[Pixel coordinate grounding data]
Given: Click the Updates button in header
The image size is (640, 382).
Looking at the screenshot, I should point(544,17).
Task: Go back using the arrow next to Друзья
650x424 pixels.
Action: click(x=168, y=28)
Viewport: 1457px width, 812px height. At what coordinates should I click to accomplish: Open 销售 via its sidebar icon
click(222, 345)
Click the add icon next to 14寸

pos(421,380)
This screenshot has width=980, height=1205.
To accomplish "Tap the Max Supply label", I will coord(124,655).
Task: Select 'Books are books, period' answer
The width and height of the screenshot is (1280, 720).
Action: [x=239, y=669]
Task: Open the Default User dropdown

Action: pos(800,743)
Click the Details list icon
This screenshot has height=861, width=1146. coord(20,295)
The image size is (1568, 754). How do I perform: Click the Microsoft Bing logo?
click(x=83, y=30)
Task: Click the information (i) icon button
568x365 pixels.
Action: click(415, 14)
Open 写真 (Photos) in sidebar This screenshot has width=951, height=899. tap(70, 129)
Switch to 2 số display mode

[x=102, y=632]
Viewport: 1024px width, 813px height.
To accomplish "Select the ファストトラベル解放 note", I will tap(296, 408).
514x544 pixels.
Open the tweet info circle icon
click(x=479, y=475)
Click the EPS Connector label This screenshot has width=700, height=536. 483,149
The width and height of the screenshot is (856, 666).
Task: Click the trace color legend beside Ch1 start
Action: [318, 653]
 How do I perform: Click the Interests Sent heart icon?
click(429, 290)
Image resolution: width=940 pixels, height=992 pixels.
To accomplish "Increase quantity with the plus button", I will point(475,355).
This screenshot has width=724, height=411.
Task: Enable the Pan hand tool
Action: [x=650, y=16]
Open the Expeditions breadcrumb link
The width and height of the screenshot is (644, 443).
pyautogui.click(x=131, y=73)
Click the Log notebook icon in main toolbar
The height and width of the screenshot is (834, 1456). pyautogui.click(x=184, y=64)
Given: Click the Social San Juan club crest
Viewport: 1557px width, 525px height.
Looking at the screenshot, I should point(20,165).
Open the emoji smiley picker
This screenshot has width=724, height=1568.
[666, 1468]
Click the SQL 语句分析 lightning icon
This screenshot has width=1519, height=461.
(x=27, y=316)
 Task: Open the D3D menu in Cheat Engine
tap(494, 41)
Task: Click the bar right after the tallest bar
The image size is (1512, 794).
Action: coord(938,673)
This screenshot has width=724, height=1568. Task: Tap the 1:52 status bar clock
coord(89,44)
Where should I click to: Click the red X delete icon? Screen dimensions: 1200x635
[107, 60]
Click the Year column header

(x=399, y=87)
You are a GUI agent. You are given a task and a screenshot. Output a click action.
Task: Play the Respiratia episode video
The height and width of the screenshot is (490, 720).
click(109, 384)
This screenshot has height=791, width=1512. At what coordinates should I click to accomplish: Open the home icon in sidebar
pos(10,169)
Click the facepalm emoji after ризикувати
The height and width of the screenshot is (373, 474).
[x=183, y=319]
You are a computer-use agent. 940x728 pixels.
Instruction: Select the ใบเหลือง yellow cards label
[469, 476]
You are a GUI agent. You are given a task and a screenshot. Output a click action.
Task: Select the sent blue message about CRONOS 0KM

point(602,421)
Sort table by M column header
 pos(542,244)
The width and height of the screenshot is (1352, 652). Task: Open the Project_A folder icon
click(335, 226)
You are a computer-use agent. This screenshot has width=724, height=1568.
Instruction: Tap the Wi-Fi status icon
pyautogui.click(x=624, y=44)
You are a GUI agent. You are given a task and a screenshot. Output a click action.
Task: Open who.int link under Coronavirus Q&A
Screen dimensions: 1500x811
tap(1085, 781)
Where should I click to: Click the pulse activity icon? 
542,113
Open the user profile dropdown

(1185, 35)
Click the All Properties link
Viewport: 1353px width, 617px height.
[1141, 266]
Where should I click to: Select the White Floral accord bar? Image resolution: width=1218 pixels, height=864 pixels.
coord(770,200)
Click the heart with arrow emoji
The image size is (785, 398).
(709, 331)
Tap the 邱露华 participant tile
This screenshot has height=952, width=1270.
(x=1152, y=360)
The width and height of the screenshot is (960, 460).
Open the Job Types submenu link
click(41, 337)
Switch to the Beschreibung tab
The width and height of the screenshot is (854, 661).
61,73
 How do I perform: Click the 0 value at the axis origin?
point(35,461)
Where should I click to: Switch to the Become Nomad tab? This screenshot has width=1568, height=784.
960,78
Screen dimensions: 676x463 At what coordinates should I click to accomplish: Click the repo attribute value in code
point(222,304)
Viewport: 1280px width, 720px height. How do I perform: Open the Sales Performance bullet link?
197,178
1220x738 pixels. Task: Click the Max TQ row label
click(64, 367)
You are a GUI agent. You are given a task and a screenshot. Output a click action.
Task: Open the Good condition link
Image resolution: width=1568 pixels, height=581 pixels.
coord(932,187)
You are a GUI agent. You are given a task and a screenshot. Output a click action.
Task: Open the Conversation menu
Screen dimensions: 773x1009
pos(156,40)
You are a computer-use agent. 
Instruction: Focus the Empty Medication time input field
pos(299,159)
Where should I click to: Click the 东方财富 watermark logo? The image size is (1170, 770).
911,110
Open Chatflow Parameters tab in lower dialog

_YOUR TASK_
Each line from the one containing "Instruction: Focus the" through the final line of the records must be repeated exactly, with no line added or dropped.

_YOUR SOLUTION_
Instruction: Focus the Empty Medication time input field
pos(299,159)
Where should I click to: Click the 东方财富 watermark logo? The image size is (1170, 770).
911,110
Open Chatflow Parameters tab in lower dialog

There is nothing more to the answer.